# Sale on brisket at GFS.



## Rings Я Us (Aug 18, 2017)

Just was in Gordon's today and saw a brisket sale. $2.59 lb thru the 26th of Aug. I think. The one I was in only had 3 out. But I go by a few GFS stores everyday. 

Just to let ya know. [emoji]128077[/emoji]
Whole 14.5 lb average.


----------



## jokensmoken (Aug 18, 2017)

Good to know...At the one I frequent, last year that was their every day price...infact in early May this year that was their every day price...then it jumped a buck a pound the week before memorial day...same with chicken wings...first of May this spring a 5# bag was $9.99 two weeks later they were $14.99. Same with butts, $1.09/lb to $1.49 to $1.69... 
I think GFS takes advantage of BBQ season.
But I've gotten many very nice briskets from GFS...never disappointed.

Walt.


----------



## Rings Я Us (Aug 18, 2017)

jokensmoken said:


> Good to know...At the one I frequent, last year that was their every day price...infact in early May this year that was their every day price...then it jumped a buck a pound the week before memorial day...same with chicken wings...first of May this spring a 5# bag was $9.99 two weeks later they were $14.99.
> I think GFS takes advantage of BBQ season.
> But I've gotten many very nice briskets from GFS...never disappointed.
> 
> Walt.


I been hearing alot about how chicken wing popularity has skyrocketed. Every restaurant has them dozens of ways and demand is way up. I think brisket supply is barely keeping up with demand here now too. GFS said they run out more now.


----------



## Rings Я Us (Aug 18, 2017)

IMG_20170818_153848.jpg



__ Rings Я Us
__ Aug 18, 2017






[emoji]127866[/emoji]


----------



## jokensmoken (Aug 18, 2017)

Right...it was just interesting that it ALL went up about 50% the week before memorial day.
I priced the meat I was asked about smoking for a benefit, got the go ahead, went back one week later only to find prices up 50%...no big deal but disheartening...and certainly made me go hmmmm.


----------



## Rings Я Us (Aug 18, 2017)

jokensmoken said:


> Right...it was just interesting that it ALL went up about 50% the week before memorial day.
> I priced the meat I was asked about smoking for a benefit, got the go ahead, went back one week later only to find prices up 50%...no big deal but disheartening...and certainly made me go hmmmm.
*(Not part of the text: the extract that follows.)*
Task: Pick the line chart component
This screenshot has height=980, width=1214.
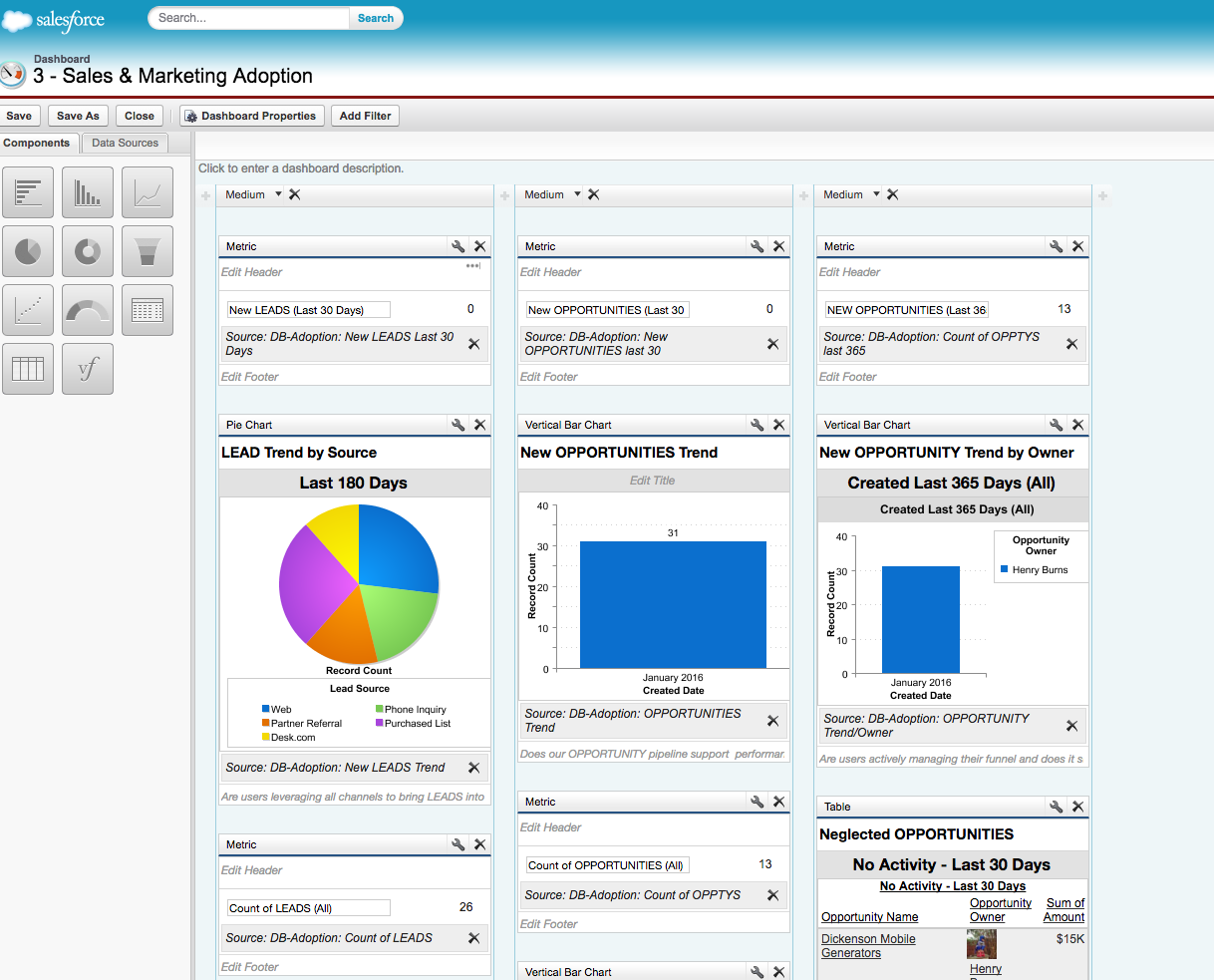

They did have a sign up at my Gordon's by the briskets . It said "sorry for price increase but they experienced high demand and had to raise prices to get more". That was just 7 weeks ago maybe. If some smoked meats fund raising thing happens or say some restaurant comes in and buys 20 or more briskets one day, then the general public is out of luck. They get more eventually but you are inconvenienced.


----------



## humdinger (Aug 23, 2017)

I was in the Rochester location about 2 weeks ago, and they had like seven or eight briskets for sale at that price. Maybe that location sees slower movement of briskets?


----------



## jokensmoken (Aug 23, 2017)

They've always had them at my location; never been out, but I saw the price increase a buck a pound a week before memorial day (read beginning of BBQ season) and now see the price drop as summer winds down...still makes me go hmmmm

Walt.


----------